— Task requirements —
Once you reach the line containing "Task: Select the NE 5h overcast cloud icon" in the data below, restate each line word for word up to and including the one containing "This screenshot has height=952, width=1270.".
::: Source records :::
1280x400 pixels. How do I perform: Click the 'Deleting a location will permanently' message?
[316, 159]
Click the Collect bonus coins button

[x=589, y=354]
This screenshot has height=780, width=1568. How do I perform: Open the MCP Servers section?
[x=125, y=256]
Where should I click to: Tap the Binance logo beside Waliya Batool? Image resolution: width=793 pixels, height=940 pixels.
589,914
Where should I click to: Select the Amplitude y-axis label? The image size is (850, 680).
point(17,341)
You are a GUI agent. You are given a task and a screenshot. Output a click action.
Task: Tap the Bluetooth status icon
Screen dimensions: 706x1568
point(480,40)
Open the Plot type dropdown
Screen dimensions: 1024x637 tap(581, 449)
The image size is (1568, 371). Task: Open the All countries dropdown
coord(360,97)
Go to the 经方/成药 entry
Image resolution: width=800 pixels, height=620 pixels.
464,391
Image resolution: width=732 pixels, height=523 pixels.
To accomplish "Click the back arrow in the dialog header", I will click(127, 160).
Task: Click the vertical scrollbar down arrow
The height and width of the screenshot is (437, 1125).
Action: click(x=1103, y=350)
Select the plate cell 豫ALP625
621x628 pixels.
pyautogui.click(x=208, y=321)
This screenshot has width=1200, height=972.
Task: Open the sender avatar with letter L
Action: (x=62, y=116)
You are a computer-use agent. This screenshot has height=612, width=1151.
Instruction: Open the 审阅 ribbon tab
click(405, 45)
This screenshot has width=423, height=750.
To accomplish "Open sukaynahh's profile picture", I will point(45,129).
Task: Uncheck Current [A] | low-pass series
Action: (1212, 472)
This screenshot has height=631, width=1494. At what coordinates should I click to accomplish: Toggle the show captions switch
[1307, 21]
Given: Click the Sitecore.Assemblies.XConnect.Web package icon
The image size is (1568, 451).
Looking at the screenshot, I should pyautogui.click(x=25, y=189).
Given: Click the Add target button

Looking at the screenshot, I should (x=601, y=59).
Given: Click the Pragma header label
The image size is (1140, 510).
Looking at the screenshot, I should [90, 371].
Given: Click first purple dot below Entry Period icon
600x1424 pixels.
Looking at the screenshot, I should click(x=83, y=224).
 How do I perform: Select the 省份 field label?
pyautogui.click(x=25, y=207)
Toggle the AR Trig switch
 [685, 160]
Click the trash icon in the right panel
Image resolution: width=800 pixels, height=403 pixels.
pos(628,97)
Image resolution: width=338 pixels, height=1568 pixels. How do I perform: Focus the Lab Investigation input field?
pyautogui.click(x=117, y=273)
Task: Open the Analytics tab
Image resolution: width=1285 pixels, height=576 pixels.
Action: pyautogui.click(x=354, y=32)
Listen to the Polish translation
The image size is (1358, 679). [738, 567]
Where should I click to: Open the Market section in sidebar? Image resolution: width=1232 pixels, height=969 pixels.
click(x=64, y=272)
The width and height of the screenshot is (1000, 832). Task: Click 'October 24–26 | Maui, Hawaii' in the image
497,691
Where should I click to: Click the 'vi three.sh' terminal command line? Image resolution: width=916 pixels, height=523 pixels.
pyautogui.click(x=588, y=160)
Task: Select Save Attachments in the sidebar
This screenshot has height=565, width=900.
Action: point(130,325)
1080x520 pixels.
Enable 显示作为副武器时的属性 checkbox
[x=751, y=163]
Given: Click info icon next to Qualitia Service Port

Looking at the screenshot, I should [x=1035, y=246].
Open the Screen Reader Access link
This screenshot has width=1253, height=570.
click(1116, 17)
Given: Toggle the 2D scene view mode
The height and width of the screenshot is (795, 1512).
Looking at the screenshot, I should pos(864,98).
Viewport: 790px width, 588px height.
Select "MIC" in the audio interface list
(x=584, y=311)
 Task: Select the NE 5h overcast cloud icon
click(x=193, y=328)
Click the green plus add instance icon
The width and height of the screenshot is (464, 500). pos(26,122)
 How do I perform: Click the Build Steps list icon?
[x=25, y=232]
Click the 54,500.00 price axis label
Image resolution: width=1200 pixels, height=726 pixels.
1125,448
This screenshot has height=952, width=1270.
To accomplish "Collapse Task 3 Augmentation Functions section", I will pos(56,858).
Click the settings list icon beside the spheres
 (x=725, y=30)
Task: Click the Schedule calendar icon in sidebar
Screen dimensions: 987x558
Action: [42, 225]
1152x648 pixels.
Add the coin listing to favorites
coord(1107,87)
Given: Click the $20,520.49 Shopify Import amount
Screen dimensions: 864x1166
:::
— Response for this exercise —
 Task: Select the NE 5h overcast cloud icon
click(x=193, y=328)
Click the green plus add instance icon
The width and height of the screenshot is (464, 500). pos(26,122)
 How do I perform: Click the Build Steps list icon?
[x=25, y=232]
Click the 54,500.00 price axis label
Image resolution: width=1200 pixels, height=726 pixels.
1125,448
This screenshot has height=952, width=1270.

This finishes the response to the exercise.